*** Exercise data ***
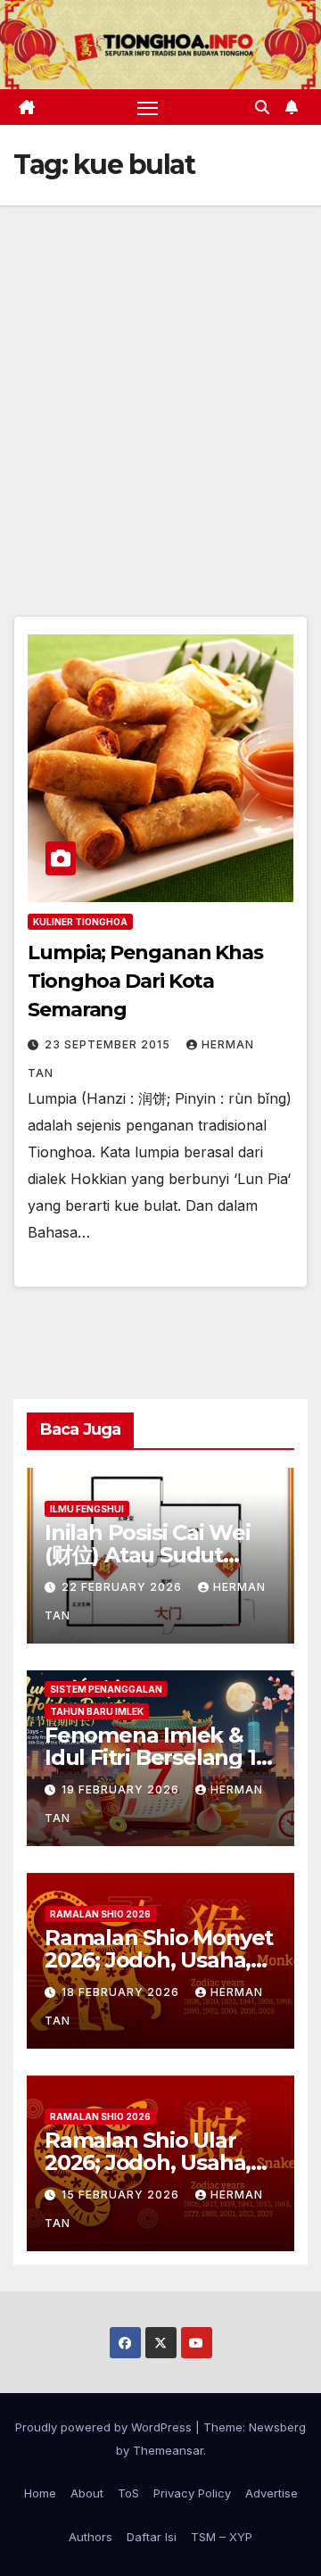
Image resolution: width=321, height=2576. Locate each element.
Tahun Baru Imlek (97, 1711)
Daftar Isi (152, 2537)
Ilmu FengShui (87, 1508)
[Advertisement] (160, 374)
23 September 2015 (109, 1044)
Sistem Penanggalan (106, 1689)
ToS (128, 2493)
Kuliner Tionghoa (80, 921)
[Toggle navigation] (148, 107)
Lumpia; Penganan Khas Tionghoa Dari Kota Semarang (145, 981)
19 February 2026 (122, 1789)
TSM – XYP (221, 2537)
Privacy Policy (192, 2493)
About (86, 2493)
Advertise (271, 2493)
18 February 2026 (122, 1992)
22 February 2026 (123, 1587)
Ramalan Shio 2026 (100, 1914)
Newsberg (277, 2427)
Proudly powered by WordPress (105, 2427)
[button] (262, 107)
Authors (90, 2537)
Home (40, 2493)
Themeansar (168, 2450)
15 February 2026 (122, 2194)
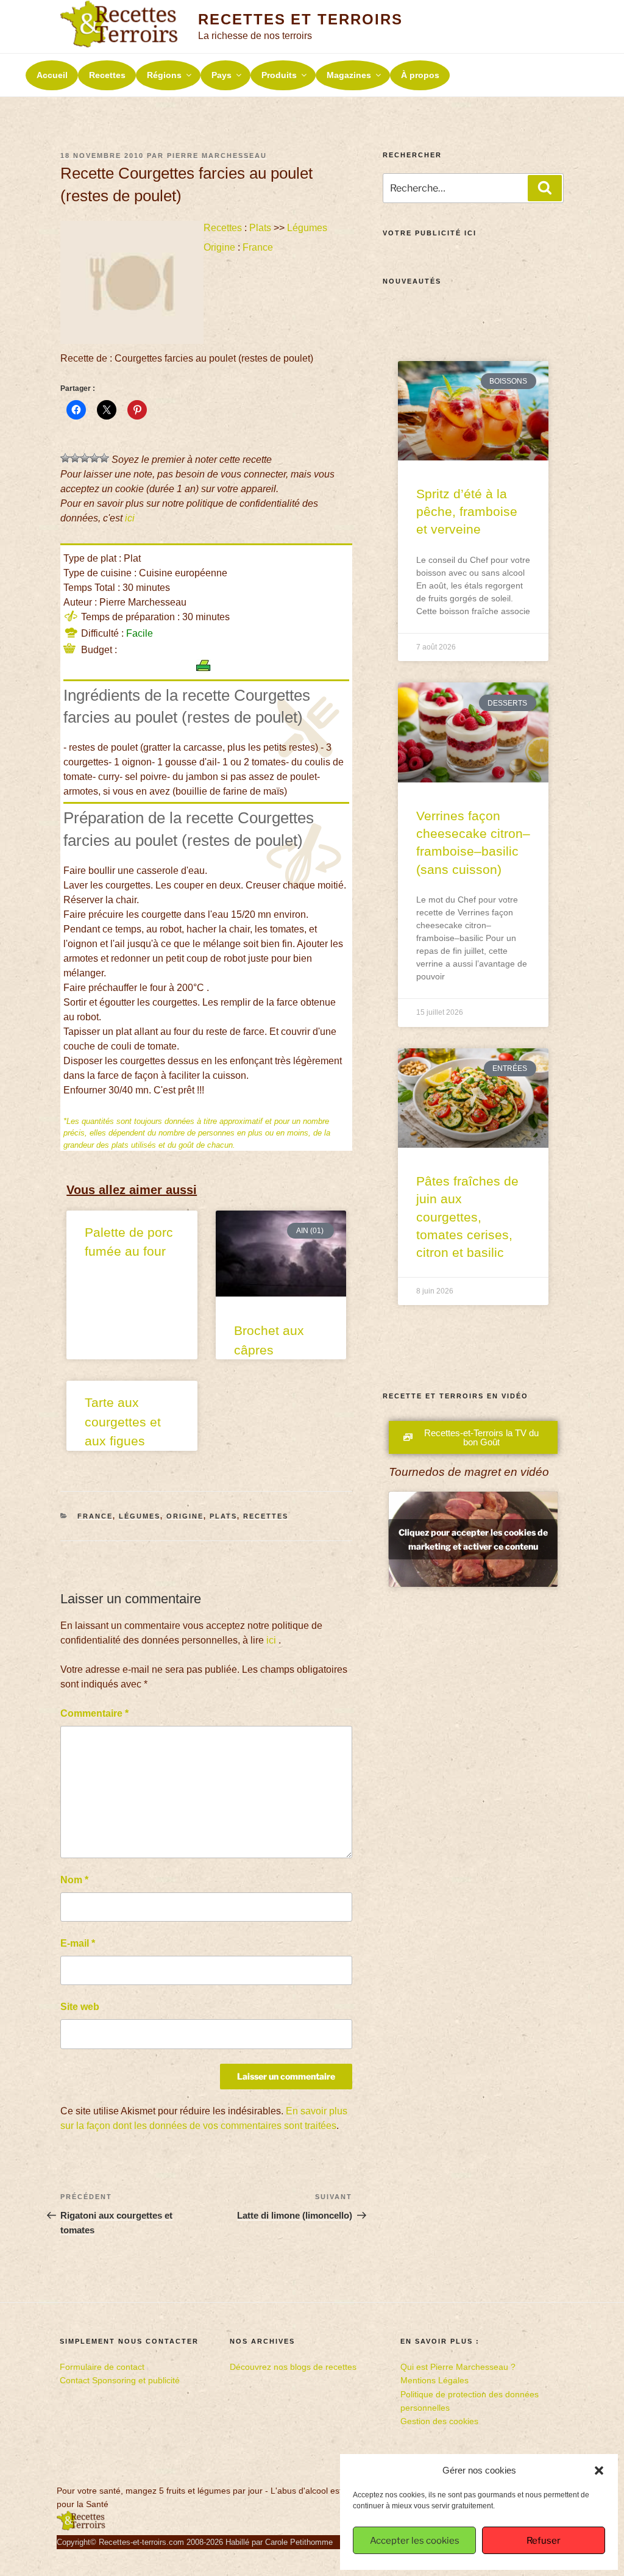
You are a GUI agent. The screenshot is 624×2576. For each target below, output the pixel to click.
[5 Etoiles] (104, 458)
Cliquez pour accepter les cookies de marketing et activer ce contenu (473, 1539)
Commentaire (94, 1713)
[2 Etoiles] (75, 458)
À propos (420, 75)
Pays (221, 75)
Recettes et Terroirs (300, 19)
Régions (164, 75)
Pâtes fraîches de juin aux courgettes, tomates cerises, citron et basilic (467, 1217)
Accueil (52, 75)
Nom (74, 1880)
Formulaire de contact (102, 2367)
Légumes (307, 228)
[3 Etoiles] (85, 458)
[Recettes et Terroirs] (81, 2528)
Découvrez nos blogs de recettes (293, 2367)
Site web (79, 2007)
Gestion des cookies (439, 2421)
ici (130, 518)
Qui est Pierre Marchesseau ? (458, 2367)
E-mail (77, 1943)
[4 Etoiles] (94, 458)
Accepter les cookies (414, 2540)
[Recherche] (545, 188)
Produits (279, 75)
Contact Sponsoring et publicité (120, 2380)
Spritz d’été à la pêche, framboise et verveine (466, 512)
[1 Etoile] (65, 458)
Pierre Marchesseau (217, 155)
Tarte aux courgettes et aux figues (123, 1421)
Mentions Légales (434, 2380)
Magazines (349, 75)
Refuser (543, 2540)
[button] (599, 2470)
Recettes (107, 75)
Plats (260, 228)
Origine (219, 247)
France (258, 247)
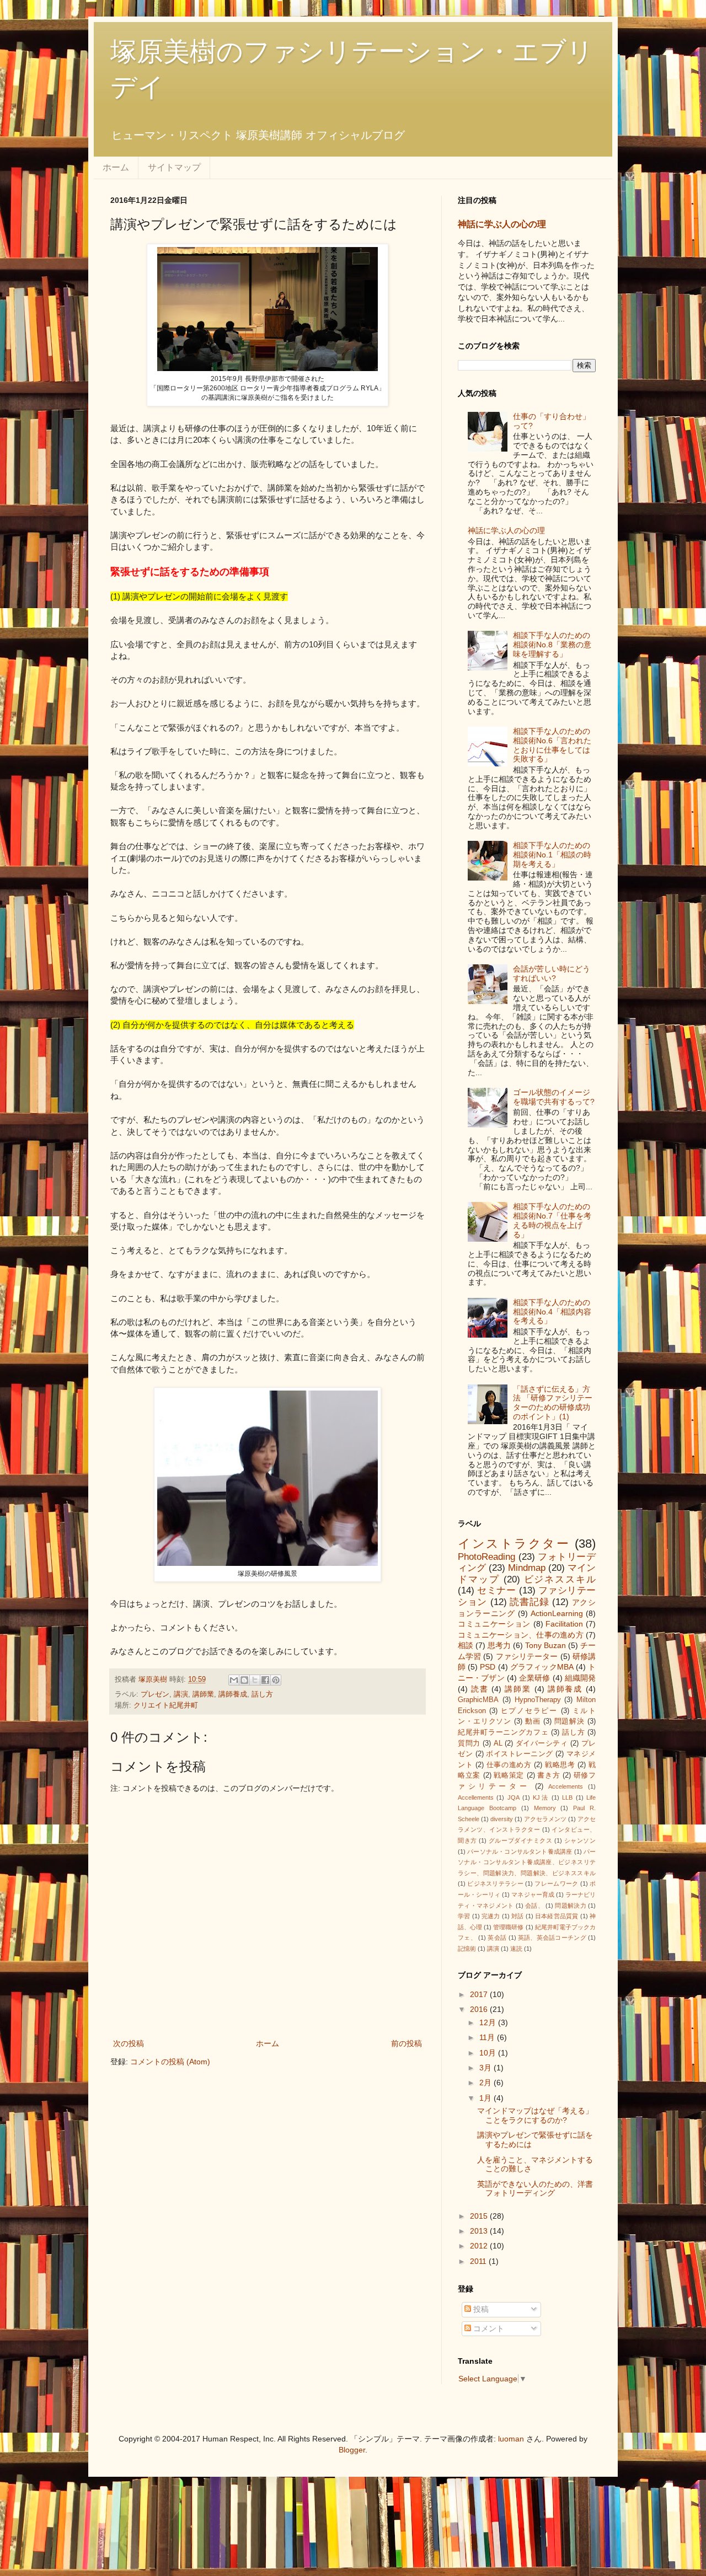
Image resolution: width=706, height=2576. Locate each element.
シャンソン (580, 1840)
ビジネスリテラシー (495, 1883)
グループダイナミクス (521, 1840)
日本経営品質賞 (557, 1916)
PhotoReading (486, 1557)
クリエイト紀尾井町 (165, 1705)
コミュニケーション (494, 1623)
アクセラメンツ (545, 1819)
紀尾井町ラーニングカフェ (503, 1732)
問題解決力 (570, 1905)
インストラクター (514, 1543)
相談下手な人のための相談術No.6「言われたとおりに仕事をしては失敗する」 (552, 745)
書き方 (548, 1775)
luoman (511, 2438)
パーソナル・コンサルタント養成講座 (519, 1851)
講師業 (203, 1694)
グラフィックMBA (542, 1666)
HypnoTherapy (538, 1700)
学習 (464, 1916)
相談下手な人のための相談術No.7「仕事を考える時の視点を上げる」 (552, 1220)
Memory (545, 1808)
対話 (517, 1916)
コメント (487, 2328)
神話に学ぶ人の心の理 (502, 224)
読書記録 (529, 1602)
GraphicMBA (478, 1700)
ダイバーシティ (542, 1743)
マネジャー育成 (532, 1894)
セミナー (496, 1590)
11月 (488, 2037)
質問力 (469, 1743)
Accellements (476, 1797)
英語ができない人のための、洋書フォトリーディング (535, 2189)
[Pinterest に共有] (275, 1680)
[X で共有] (254, 1680)
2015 (480, 2216)
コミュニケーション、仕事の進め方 (521, 1634)
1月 (486, 2098)
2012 (480, 2245)
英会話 (497, 1937)
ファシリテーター (527, 1656)
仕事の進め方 (509, 1765)
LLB (567, 1797)
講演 (181, 1694)
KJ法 (541, 1797)
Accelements (565, 1786)
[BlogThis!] (244, 1680)
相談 (465, 1645)
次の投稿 (128, 2043)
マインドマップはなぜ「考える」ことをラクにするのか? (535, 2115)
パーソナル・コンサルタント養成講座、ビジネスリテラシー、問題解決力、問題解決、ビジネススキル (527, 1862)
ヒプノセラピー (529, 1711)
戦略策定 (509, 1775)
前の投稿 (406, 2043)
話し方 (262, 1694)
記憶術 (467, 1948)
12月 (488, 2022)
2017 (480, 1994)
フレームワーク (556, 1883)
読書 (480, 1688)
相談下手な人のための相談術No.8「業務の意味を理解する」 (552, 644)
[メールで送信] (233, 1680)
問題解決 (569, 1721)
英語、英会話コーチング (552, 1937)
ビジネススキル (560, 1579)
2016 (480, 2009)
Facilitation (564, 1623)
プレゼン (155, 1694)
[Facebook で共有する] (265, 1680)
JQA (513, 1797)
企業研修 (534, 1677)
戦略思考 (560, 1765)
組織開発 (580, 1677)
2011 (479, 2261)
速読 (516, 1948)
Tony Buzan (545, 1645)
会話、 (534, 1905)
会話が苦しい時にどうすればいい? (551, 973)
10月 (488, 2052)
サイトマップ (174, 167)
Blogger (352, 2449)
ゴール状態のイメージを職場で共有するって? (554, 1097)
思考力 (499, 1645)
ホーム (116, 167)
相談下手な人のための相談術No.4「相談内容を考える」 (552, 1311)
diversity (501, 1819)
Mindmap (526, 1568)
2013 (480, 2230)
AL (498, 1743)
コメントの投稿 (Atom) (170, 2061)
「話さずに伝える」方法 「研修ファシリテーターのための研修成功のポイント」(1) (552, 1402)
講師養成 (232, 1694)
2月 (486, 2082)
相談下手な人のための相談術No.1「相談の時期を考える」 (552, 854)
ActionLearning (557, 1613)
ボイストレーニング (519, 1754)
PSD (487, 1666)
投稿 (480, 2309)
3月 (486, 2067)
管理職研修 (508, 1927)
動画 (533, 1721)
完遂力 (491, 1916)
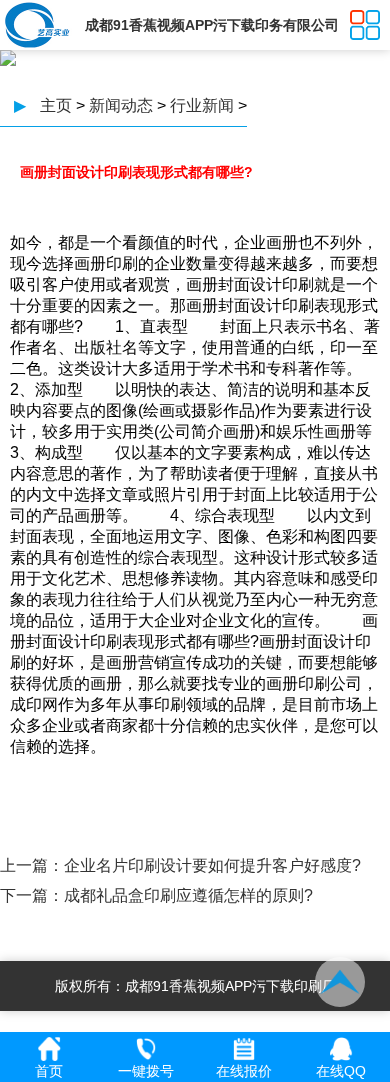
*** End of Exercise data ***
> _Exercise details_
Word for word, please reproduce each entry above and leave out every picture.

> _Answer to the exercise_
Image resolution: width=321, height=2576. Locate each element.
Tahun Baru Imlek (97, 1711)
Daftar Isi (152, 2537)
Ilmu FengShui (87, 1508)
[Advertisement] (160, 374)
23 September 2015 (109, 1044)
Sistem Penanggalan (106, 1689)
ToS (128, 2493)
Kuliner Tionghoa (80, 921)
[Toggle navigation] (148, 107)
Lumpia; Penganan Khas Tionghoa Dari Kota Semarang (145, 981)
19 February 2026 (122, 1789)
TSM – XYP (221, 2537)
Privacy Policy (192, 2493)
About (86, 2493)
Advertise (271, 2493)
18 February 2026 (122, 1992)
22 February 2026 (123, 1587)
Ramalan Shio 2026 (100, 1914)
Newsberg (277, 2427)
Proudly powered by WordPress (105, 2427)
[button] (262, 107)
Authors (90, 2537)
Home (40, 2493)
Themeansar (168, 2450)
15 February 2026 (122, 2194)
You are a GUI agent. The screenshot is 624×2576. For each target below, output the pixel to click.
[5 Etoiles] (104, 458)
Cliquez pour accepter les cookies de marketing et activer ce contenu (473, 1539)
Commentaire (94, 1713)
[2 Etoiles] (75, 458)
À propos (420, 75)
Pays (221, 75)
Recettes et Terroirs (300, 19)
Régions (164, 75)
Pâtes fraîches de juin aux courgettes, tomates cerises, citron et basilic (467, 1217)
Accueil (52, 75)
Nom (74, 1880)
Formulaire de contact (102, 2367)
Légumes (307, 228)
[3 Etoiles] (85, 458)
[Recettes et Terroirs] (81, 2528)
Découvrez nos blogs de recettes (293, 2367)
Site web (79, 2007)
Gestion des cookies (439, 2421)
ici (130, 518)
Qui est Pierre Marchesseau ? (458, 2367)
E-mail (77, 1943)
[4 Etoiles] (94, 458)
Accepter les cookies (414, 2540)
[Recherche] (545, 188)
Produits (279, 75)
Contact Sponsoring et publicité (120, 2380)
Spritz d’été à la pêche, framboise et verveine (466, 512)
[1 Etoile] (65, 458)
Pierre Marchesseau (217, 155)
Tarte aux courgettes et aux figues (123, 1421)
Mentions Légales (434, 2380)
Magazines (349, 75)
Refuser (543, 2540)
[button] (599, 2470)
Recettes (107, 75)
Plats (260, 228)
Origine (219, 247)
France (258, 247)
Image resolution: width=706, height=2576. Locate each element.
シャンソン (580, 1840)
ビジネスリテラシー (495, 1883)
グループダイナミクス (521, 1840)
日本経営品質賞 (557, 1916)
PhotoReading (486, 1557)
クリエイト紀尾井町 (165, 1705)
コミュニケーション (494, 1623)
アクセラメンツ (545, 1819)
紀尾井町ラーニングカフェ (503, 1732)
問題解決力 (570, 1905)
インストラクター (514, 1543)
相談下手な人のための相談術No.6「言われたとおりに仕事をしては失敗する」 (552, 745)
書き方 (548, 1775)
luoman (511, 2438)
パーソナル・コンサルタント養成講座 (519, 1851)
講師業 (203, 1694)
グラフィックMBA (542, 1666)
HypnoTherapy (538, 1700)
学習 (464, 1916)
相談下手な人のための相談術No.7「仕事を考える時の視点を上げる」 (552, 1220)
Memory (545, 1808)
対話 (517, 1916)
コメント (487, 2328)
神話に学ぶ人の心の理 (502, 224)
読書記録 (529, 1602)
GraphicMBA (478, 1700)
ダイバーシティ (542, 1743)
マネジャー育成 (532, 1894)
セミナー (496, 1590)
11月 (488, 2037)
質問力 (469, 1743)
Accellements (476, 1797)
英語ができない人のための、洋書フォトリーディング (535, 2189)
[Pinterest に共有] (275, 1680)
[X で共有] (254, 1680)
2015 (480, 2216)
コミュニケーション、仕事の進め方 (521, 1634)
1月 (486, 2098)
2012 (480, 2245)
英会話 (497, 1937)
ファシリテーター (527, 1656)
仕事の進め方 (509, 1765)
LLB (567, 1797)
講演 (181, 1694)
KJ法 (541, 1797)
Accelements (565, 1786)
[BlogThis!] (244, 1680)
相談 (465, 1645)
次の投稿 (128, 2043)
マインドマップはなぜ「考える」ことをラクにするのか? (535, 2115)
パーソナル・コンサルタント養成講座、ビジネスリテラシー、問題解決力、問題解決、ビジネススキル (527, 1862)
ヒプノセラピー (529, 1711)
戦略策定 (509, 1775)
前の投稿 (406, 2043)
話し方 (262, 1694)
記憶術 (467, 1948)
12月 (488, 2022)
2017 (480, 1994)
フレームワーク (556, 1883)
読書 (480, 1688)
相談下手な人のための相談術No.8「業務の意味を理解する」 (552, 644)
[メールで送信] (233, 1680)
問題解決 (569, 1721)
英語、英会話コーチング (552, 1937)
ビジネススキル (560, 1579)
2016 (480, 2009)
Facilitation (564, 1623)
プレゼン (155, 1694)
[Facebook で共有する] (265, 1680)
JQA (513, 1797)
企業研修 (534, 1677)
戦略思考 (560, 1765)
組織開発 (580, 1677)
2011 (479, 2261)
速読 (516, 1948)
Tony Buzan (545, 1645)
会話、 (534, 1905)
会話が苦しい時にどうすればいい? (551, 973)
10月 (488, 2052)
サイトマップ (174, 167)
Blogger (352, 2449)
ゴール状態のイメージを職場で共有するって? (554, 1097)
思考力 (499, 1645)
ホーム (116, 167)
相談下手な人のための相談術No.4「相談内容を考える」 (552, 1311)
diversity (501, 1819)
Mindmap (526, 1568)
2013 (480, 2230)
AL (498, 1743)
コメントの投稿 (Atom) (170, 2061)
「話さずに伝える」方法 「研修ファシリテーターのための研修成功のポイント」(1) (552, 1402)
講師養成 (232, 1694)
2月 (486, 2082)
相談下手な人のための相談術No.1「相談の時期を考える」 (552, 854)
ActionLearning (557, 1613)
ボイストレーニング (519, 1754)
PSD (487, 1666)
投稿 (480, 2309)
3月 (486, 2067)
管理職研修 (508, 1927)
動画 (533, 1721)
完遂力 (491, 1916)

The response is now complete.